_Problem 1_. According to the press release, on what date is the Bankruptcy Court's confirmation hearing scheduled?
_Problem 2_. Repeat word for word the part of the press release between "The Debtors filed" and "emerge promptly thereafter.", inclusive.

_Passage_.

━━━

HOUSTON, Oct. 25, 2016 /PRNewswire/ — Key Energy Services, Inc. (“Key”) and certain of its domestic subsidiaries (collectively, the “Debtors”) filed voluntary petitions for reorganization under Chapter 11 of the United States Bankruptcy Code on October 24, 2016 in the United States Bankruptcy Court for the District of Delaware(the “Bankruptcy Court”), pursuant to the terms of the previously disclosed plan support agreement (the “Plan Support Agreement”) among Key, Platinum Equity and certain other holders of its 6.75% Senior Notes due 2021 (“Senior Notes”), collectively holding more than 89% of its outstanding Senior Notes, and certain lenders holding more than 87% of the principal amount of loans outstanding under Key’s Term Loan Credit Agreement dated June 1, 2015 (“Term Loan”), that contemplates the reorganization of the Debtors pursuant to a prepackaged plan of reorganization (the “Plan”).  In accordance with the Plan Support Agreement, Key previously commenced a solicitation for acceptance of the Plan, which was accepted by voting holders of 99.89% in principal amount and 93.88% in number of Key’s Senior Notes and voting holders of 100% in principal amount and 100% in number of loans under Key’s Term Loan, constituting the requisite number of voting holders of Key’s Senior Notes and term loans.

The Debtors filed various “first day” motions with the Bankruptcy Court seeking approval of relief that allows the Debtors to continue to operate in the ordinary course of business.   On October 25, 2016, the Bankruptcy Courtheld a hearing to consider such motions, and the Bankruptcy Court granted all “first day” motions.   The relief granted allows the Debtors to pay their employees, vendors and trade creditors in full in the ordinary course of business and to maintain their customer-related programs and policies.  The Bankruptcy Court has scheduled a confirmation hearing for December 6, 2016 to consider entry of an order confirming the Plan, and expect to emerge promptly thereafter.

Platinum Equity, a Los Angeles-based global investment firm with a unique focus on operations and extensive experience helping businesses in transition, as holder of a majority of the Company’s Senior Notes, will become Key’s largest shareholder upon consummation of the Plan.

The Debtors will continue to operate their businesses in the ordinary course while the Chapter 11 cases are pending. Upon completion of the restructuring, reorganized Key will remain a publicly traded company.

Robert Drummond, Key’s President and Chief Executive Officer, commented, “The filing of our prepackaged bankruptcy cases with the Bankruptcy Court is an important milestone in the process of restructuring Key to significantly reduce the Company’s debt burden and to position the Company to take advantage of opportunities that emerge as the market recovers. Importantly, this prepackaged Plan will not interrupt our day-to-day operations and will allow Key to continue to deliver a high level of service to our customers in a safe manner and to pay our employees and vendors on a timely basis.”

Platinum Equity Partner Jacob Kotzubei said he is pleased that Key Energy successfully obtained overwhelming support for the Plan from its creditors and the Bankruptcy Court relief needed to allow Key to continue to operate in the ordinary course while in bankruptcy. “This is a critical step in Key’s proposed restructuring that will allow the company to emerge as a stable, well-capitalized business,” said Mr. Kotzubei. “We continue to believe Key is an ideal platform for growth and consolidation and we look forward to working with Robert and the management team to help the business thrive.”

━━━

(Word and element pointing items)

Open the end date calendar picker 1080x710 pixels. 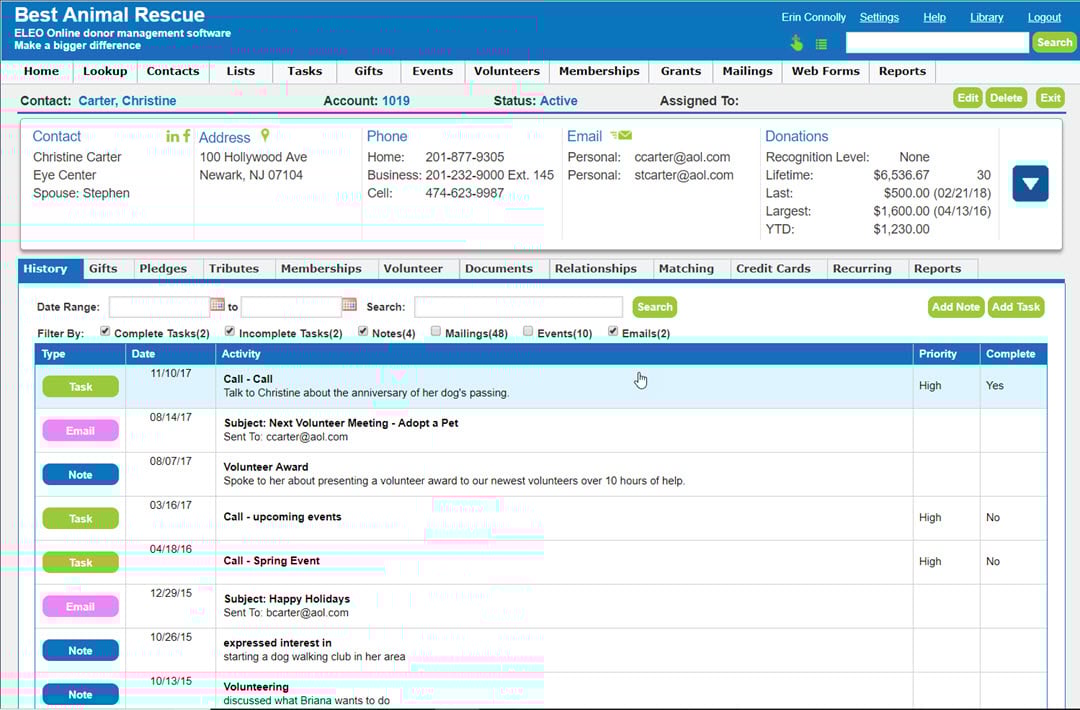pos(349,306)
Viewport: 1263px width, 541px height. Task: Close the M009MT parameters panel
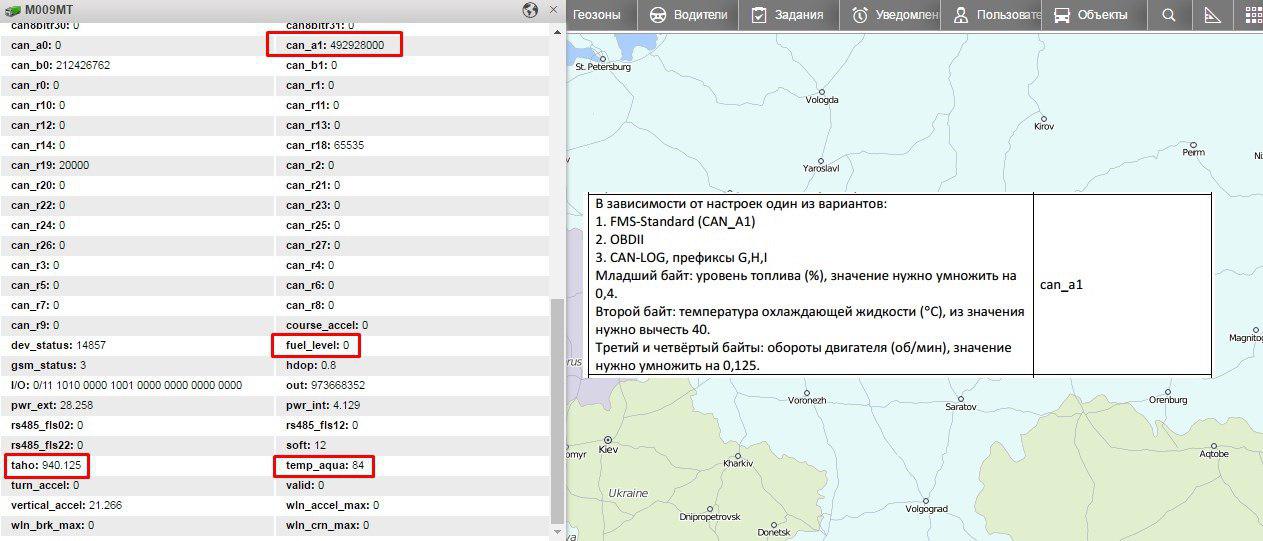click(x=554, y=10)
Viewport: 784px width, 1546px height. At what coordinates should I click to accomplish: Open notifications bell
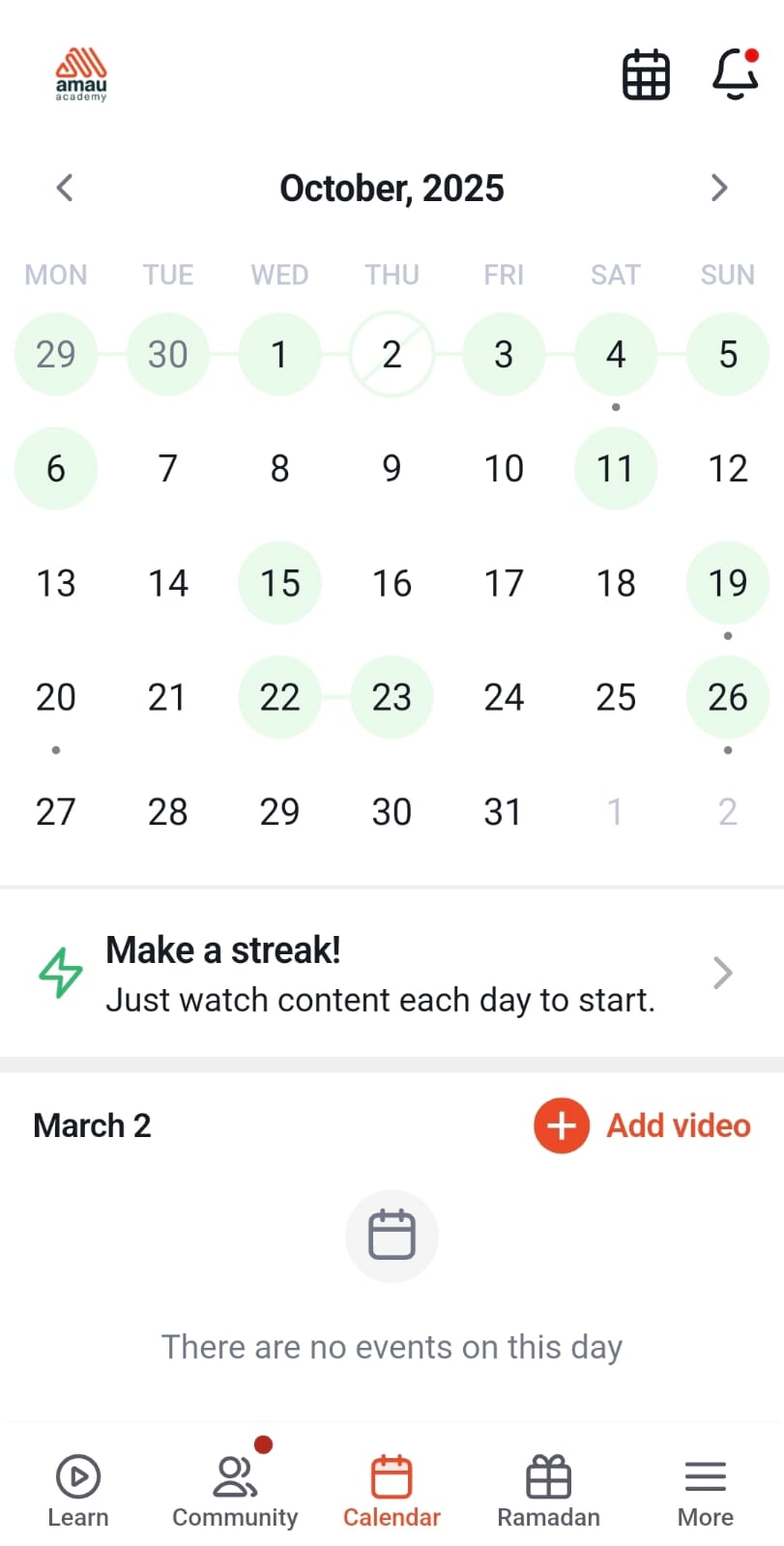(735, 74)
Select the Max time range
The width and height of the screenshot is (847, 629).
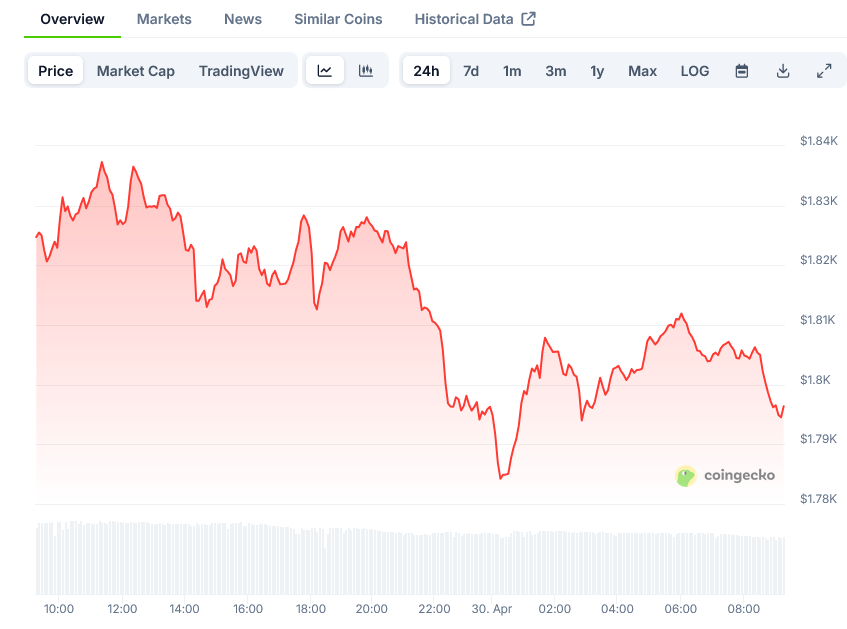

━━━

_Written response 1_. December 6, 2016

_Written response 2_.
The Debtors filed various “first day” motions with the Bankruptcy Court seeking approval of relief that allows the Debtors to continue to operate in the ordinary course of business.   On October 25, 2016, the Bankruptcy Courtheld a hearing to consider such motions, and the Bankruptcy Court granted all “first day” motions.   The relief granted allows the Debtors to pay their employees, vendors and trade creditors in full in the ordinary course of business and to maintain their customer-related programs and policies.  The Bankruptcy Court has scheduled a confirmation hearing for December 6, 2016 to consider entry of an order confirming the Plan, and expect to emerge promptly thereafter.